Every year, the same conversations arrive almost instantly. Wealth inequality. Celebrity excess. Billionaires. Performative activism. Whether anyone should care about couture gowns while people are struggling financially. None of those conversations are wrong. In fact, many of them are deeply important.
But I do think we’ve reached a point culturally where we struggle to sit comfortably with contradiction.
Everything has to become a clear moral position. If you enjoy fashion, does that mean you support excess and wealth? If you criticise the event, are you somehow more socially aware than everyone else watching along from home? So much online conversation now feels less about curiosity and more about certainty.
This year’s discourse around Jeff Bezos and the growing presence of Big Tech at the Met Gala seemed to intensify that tension. It added to a growing feeling that the Met Gala is no longer just a fashion event, but also a space where corporate influence, tech wealth and cultural power intersect. But in truth, that isn’t new.

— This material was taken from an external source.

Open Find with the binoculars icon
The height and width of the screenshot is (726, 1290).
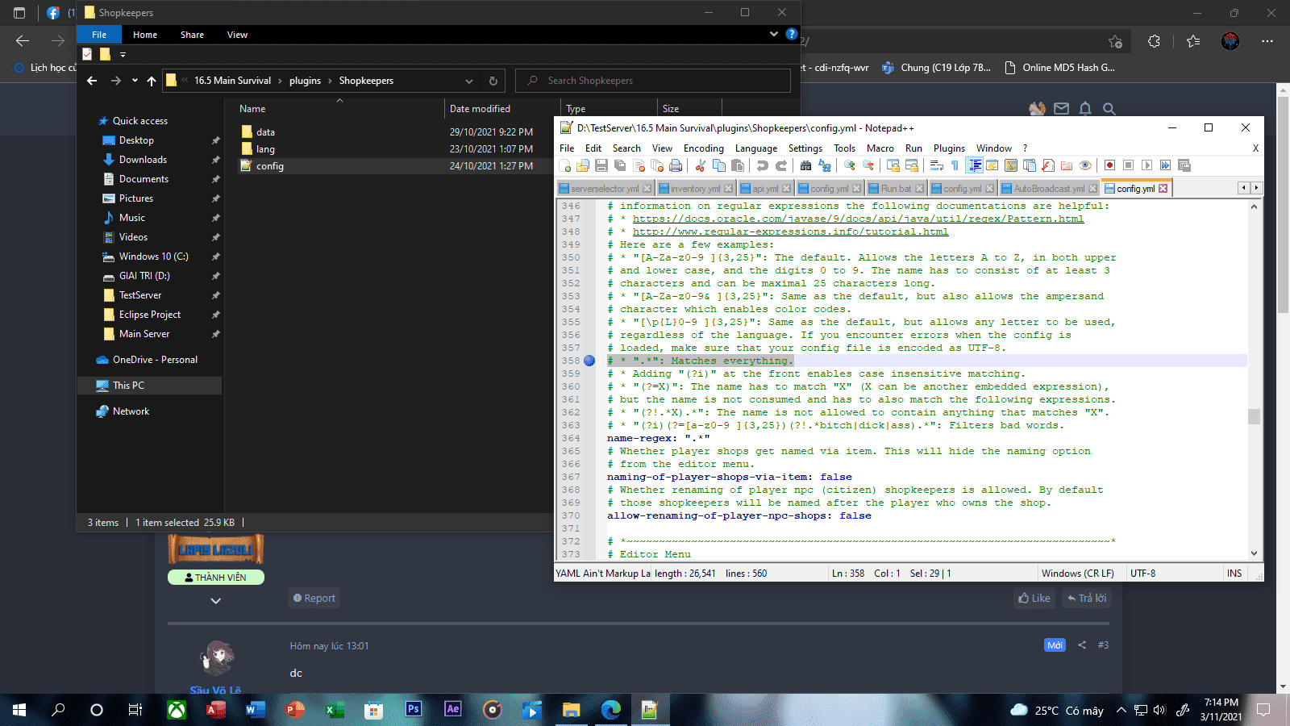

Amazon has been involved in Met Gala sponsorship in previous years, and Big Tech’s presence at fashion’s biggest night has been increasing over time as platforms like TikTok and Instagram have become central to how fashion is consumed, styled, and turned into instant cultural content.
Even beyond tech, the Met Gala has always had complicated relationships with power and sponsorship. Luxury fashion houses, many of which dominate the red carpet, carry their own histories of exclusivity, labour concerns, and elitism. Fashion is rarely separate from the systems that fund it. And that’s really the point.
Because this isn’t just about one billionaire or one event. It’s about how deeply intertwined culture, commerce and visibility have become.
Many of the same people criticising billionaire influence are also participating in the systems those companies power every day. We use Amazon while questioning its labour practices. We scroll TikTok while worrying about data and attention economies. We criticise overconsumption while living inside a culture built entirely around convenience and immediacy. That doesn’t make criticism invalid. It makes it human. And I think that’s where things start to feel more honest.
Fashion certainly is complicated. It always has been. It exists somewhere between art and commerce, beauty and exclusion, creativity and consumption. If you look closely enough at almost any institution involved in cultural production, you will find contradiction sitting underneath it. Which is why I sometimes think it’s okay not to rush to certainty.
It’s okay to take time. To sit with discomfort. To read more, listen more, and not immediately translate every feeling into a public position. The internet rarely leaves space for that anymore. We are constantly asked to define ourselves in real time. But people are allowed to be in process.
Sometimes it’s possible to appreciate the artistry of fashion while also questioning the systems surrounding it. It’s possible to enjoy a cultural moment while still feeling uneasy about parts of it. Those things can exist together without cancelling each other out.
And despite everything, there are still parts of the Met Gala I genuinely value. Fashion in recent years has become more inclusive in visible ways, not perfect, not complete, but shifting. Broader representation of bodies, identities and creative voices is slowly becoming part of the conversation in ways it wasn’t before. It’s there, even if you have to look a little more closely now.
I also find myself increasingly drawn to the conversations happening around the Met Gala rather than just the red carpet itself. Projects like Ball Without Billionaires offer a parallel perspective on fashion and access, creating space to think about style outside the lens of exclusivity and wealth. And the work of Sinéad Burke and Tilting the Lens, who have collaborated with institutions including The Costume Institute on accessibility and disability representation, continue to push the conversation around who fashion is actually for, and who gets to participate in shaping it.
At its best, fashion tells stories about identity, history, politics and self-expression. Art matters. Creativity matters. Beauty matters too, even when they exist inside flawed systems.
I don’t think I came away from this year with a fixed position on the Met Gala. I’m still interested in the creativity. Still appreciative of the craftsmanship. Still aware of the discomfort it can bring. But maybe that’s enough in itself.
Maybe not everything needs to be resolved into certainty. Maybe sometimes it’s enough to simply notice, reflect, and allow space for contradiction. And sometimes, it’s okay to just enjoy the dress.